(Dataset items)
■ ■ ■
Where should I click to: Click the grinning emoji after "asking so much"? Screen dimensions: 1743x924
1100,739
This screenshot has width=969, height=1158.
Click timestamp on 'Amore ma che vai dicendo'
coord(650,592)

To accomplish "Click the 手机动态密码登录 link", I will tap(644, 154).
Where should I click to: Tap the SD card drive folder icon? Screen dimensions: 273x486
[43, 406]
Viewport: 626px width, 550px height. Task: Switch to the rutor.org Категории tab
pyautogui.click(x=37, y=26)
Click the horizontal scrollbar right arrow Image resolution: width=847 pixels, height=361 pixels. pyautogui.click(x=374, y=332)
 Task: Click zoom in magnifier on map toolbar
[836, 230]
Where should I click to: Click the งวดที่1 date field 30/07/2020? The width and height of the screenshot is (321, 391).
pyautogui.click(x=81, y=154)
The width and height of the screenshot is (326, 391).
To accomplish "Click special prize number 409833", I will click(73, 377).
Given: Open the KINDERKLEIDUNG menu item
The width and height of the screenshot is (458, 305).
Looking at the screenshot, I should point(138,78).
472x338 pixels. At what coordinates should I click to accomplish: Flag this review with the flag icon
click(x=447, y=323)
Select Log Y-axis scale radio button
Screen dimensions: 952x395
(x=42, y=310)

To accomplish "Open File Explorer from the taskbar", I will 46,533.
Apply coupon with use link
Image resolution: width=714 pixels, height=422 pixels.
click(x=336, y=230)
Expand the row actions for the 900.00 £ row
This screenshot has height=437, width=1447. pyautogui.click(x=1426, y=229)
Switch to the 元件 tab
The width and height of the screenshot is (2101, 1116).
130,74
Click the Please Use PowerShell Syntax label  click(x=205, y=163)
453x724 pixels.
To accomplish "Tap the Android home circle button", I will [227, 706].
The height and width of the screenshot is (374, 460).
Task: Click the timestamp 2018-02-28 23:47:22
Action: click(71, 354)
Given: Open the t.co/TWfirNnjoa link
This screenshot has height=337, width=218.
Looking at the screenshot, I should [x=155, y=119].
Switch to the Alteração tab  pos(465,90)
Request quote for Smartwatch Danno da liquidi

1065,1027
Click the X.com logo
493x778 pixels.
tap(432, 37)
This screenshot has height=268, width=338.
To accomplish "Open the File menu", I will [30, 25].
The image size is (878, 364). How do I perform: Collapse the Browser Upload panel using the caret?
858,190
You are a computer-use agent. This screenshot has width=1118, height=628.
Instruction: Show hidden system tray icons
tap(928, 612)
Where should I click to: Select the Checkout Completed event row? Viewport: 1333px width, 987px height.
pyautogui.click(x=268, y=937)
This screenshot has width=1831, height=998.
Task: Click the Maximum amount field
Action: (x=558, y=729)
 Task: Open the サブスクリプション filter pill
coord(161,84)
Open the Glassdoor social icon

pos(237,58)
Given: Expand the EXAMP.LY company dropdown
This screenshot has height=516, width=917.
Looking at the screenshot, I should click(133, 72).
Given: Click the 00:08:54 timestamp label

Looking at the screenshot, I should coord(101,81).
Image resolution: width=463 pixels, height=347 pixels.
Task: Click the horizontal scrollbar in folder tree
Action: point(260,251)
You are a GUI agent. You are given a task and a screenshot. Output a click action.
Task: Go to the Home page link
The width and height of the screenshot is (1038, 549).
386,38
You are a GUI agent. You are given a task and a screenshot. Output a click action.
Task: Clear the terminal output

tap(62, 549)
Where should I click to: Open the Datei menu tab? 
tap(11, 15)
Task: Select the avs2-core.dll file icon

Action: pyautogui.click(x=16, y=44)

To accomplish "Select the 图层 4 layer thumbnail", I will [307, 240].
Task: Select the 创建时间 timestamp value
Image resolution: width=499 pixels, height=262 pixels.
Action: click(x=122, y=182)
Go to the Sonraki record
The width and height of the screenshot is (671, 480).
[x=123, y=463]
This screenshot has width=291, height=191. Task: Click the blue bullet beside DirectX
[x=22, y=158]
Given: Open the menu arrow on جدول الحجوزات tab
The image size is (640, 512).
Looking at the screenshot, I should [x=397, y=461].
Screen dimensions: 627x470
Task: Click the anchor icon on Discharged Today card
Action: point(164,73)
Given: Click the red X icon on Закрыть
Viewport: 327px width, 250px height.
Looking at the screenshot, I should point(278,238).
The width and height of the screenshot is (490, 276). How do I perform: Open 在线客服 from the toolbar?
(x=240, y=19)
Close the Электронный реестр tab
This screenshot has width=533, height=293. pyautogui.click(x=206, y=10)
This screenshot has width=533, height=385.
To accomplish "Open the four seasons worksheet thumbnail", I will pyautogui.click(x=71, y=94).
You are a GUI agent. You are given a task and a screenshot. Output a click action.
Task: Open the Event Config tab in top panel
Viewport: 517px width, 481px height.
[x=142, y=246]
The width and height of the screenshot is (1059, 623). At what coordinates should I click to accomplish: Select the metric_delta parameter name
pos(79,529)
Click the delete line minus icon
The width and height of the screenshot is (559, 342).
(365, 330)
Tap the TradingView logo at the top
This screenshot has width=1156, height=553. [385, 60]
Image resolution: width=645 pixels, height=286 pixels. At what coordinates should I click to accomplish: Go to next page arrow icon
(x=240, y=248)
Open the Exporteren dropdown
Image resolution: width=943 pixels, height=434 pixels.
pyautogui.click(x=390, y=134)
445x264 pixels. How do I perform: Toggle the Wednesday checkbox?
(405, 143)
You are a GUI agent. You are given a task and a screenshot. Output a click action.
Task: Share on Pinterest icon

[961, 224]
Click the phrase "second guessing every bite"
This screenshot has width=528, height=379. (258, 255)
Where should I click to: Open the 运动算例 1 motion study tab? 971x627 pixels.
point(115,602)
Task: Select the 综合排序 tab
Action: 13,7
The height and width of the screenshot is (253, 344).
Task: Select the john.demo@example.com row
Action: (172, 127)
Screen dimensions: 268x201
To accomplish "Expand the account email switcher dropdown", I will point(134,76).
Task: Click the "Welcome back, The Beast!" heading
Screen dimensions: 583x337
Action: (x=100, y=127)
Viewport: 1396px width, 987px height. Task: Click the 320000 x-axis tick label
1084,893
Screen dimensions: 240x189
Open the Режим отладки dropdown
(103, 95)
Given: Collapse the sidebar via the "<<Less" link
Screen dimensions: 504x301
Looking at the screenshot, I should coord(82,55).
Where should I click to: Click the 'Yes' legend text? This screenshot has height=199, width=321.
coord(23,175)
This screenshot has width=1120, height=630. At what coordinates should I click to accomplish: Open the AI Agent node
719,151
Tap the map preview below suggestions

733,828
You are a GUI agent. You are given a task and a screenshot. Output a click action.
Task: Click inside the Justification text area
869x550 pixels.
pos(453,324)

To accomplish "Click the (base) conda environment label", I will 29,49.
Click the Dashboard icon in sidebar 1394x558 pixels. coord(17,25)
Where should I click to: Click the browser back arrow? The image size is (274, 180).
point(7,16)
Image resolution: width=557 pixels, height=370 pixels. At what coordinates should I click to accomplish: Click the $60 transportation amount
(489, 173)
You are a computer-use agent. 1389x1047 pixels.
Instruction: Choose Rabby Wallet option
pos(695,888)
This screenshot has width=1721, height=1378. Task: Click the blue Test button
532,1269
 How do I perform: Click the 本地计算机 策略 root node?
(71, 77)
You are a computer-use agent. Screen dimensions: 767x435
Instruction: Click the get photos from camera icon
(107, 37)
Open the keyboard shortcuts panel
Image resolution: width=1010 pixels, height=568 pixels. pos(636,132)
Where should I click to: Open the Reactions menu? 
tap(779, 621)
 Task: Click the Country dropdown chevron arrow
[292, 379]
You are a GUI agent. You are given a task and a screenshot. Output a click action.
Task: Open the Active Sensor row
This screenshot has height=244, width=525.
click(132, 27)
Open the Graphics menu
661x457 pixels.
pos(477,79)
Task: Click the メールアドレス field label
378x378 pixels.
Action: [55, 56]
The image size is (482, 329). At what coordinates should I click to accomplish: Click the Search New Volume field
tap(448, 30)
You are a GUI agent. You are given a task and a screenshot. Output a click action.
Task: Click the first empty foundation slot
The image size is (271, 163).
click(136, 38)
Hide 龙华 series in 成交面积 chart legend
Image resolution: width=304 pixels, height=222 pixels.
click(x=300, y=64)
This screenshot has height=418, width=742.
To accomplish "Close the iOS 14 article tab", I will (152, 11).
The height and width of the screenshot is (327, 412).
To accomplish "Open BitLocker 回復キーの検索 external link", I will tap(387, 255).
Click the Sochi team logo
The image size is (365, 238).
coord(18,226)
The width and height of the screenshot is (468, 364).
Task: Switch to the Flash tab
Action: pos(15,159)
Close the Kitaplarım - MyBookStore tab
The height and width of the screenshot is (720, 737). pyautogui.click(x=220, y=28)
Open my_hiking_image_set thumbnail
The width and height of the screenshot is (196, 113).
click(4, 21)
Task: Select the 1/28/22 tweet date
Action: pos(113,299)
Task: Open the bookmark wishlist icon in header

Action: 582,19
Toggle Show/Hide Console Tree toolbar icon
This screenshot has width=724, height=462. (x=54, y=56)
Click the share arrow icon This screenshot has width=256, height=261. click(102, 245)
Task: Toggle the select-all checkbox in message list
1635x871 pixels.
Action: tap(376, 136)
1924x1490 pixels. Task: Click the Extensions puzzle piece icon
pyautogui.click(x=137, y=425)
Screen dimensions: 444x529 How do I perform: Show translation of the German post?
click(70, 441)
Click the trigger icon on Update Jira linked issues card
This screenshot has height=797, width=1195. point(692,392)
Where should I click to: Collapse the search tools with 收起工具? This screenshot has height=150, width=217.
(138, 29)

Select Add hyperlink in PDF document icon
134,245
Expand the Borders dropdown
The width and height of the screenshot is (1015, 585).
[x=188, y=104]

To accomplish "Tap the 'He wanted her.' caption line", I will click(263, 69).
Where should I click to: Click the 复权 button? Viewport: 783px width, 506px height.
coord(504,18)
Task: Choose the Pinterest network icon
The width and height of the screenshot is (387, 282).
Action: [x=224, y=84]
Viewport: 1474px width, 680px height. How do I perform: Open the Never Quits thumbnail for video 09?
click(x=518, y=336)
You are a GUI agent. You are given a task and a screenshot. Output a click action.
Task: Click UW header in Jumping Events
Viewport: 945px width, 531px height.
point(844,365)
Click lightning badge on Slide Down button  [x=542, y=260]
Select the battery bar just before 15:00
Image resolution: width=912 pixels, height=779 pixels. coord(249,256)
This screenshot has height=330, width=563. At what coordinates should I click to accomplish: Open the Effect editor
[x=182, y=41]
■ ■ ■
*STATED GOAL:* Copy out the lines starting with the one containing "453x724 pixels." and running through the one containing "[x=123, y=463]", both included, without any changes.

*TASK OUTPUT:*
453x724 pixels.
To accomplish "Tap the Android home circle button", I will [227, 706].
The height and width of the screenshot is (374, 460).
Task: Click the timestamp 2018-02-28 23:47:22
Action: click(71, 354)
Given: Open the t.co/TWfirNnjoa link
This screenshot has height=337, width=218.
Looking at the screenshot, I should [x=155, y=119].
Switch to the Alteração tab  pos(465,90)
Request quote for Smartwatch Danno da liquidi

1065,1027
Click the X.com logo
493x778 pixels.
tap(432, 37)
This screenshot has height=268, width=338.
To accomplish "Open the File menu", I will [30, 25].
The image size is (878, 364). How do I perform: Collapse the Browser Upload panel using the caret?
858,190
You are a computer-use agent. This screenshot has width=1118, height=628.
Instruction: Show hidden system tray icons
tap(928, 612)
Where should I click to: Select the Checkout Completed event row? Viewport: 1333px width, 987px height.
pyautogui.click(x=268, y=937)
This screenshot has width=1831, height=998.
Task: Click the Maximum amount field
Action: (x=558, y=729)
 Task: Open the サブスクリプション filter pill
coord(161,84)
Open the Glassdoor social icon

pos(237,58)
Given: Expand the EXAMP.LY company dropdown
This screenshot has height=516, width=917.
Looking at the screenshot, I should click(133, 72).
Given: Click the 00:08:54 timestamp label

Looking at the screenshot, I should coord(101,81).
Image resolution: width=463 pixels, height=347 pixels.
Task: Click the horizontal scrollbar in folder tree
Action: point(260,251)
You are a GUI agent. You are given a task and a screenshot. Output a click action.
Task: Go to the Home page link
The width and height of the screenshot is (1038, 549).
386,38
You are a GUI agent. You are given a task and a screenshot. Output a click action.
Task: Clear the terminal output

tap(62, 549)
Where should I click to: Open the Datei menu tab? 
tap(11, 15)
Task: Select the avs2-core.dll file icon

Action: pyautogui.click(x=16, y=44)

To accomplish "Select the 图层 4 layer thumbnail", I will [307, 240].
Task: Select the 创建时间 timestamp value
Image resolution: width=499 pixels, height=262 pixels.
Action: click(x=122, y=182)
Go to the Sonraki record
The width and height of the screenshot is (671, 480).
[x=123, y=463]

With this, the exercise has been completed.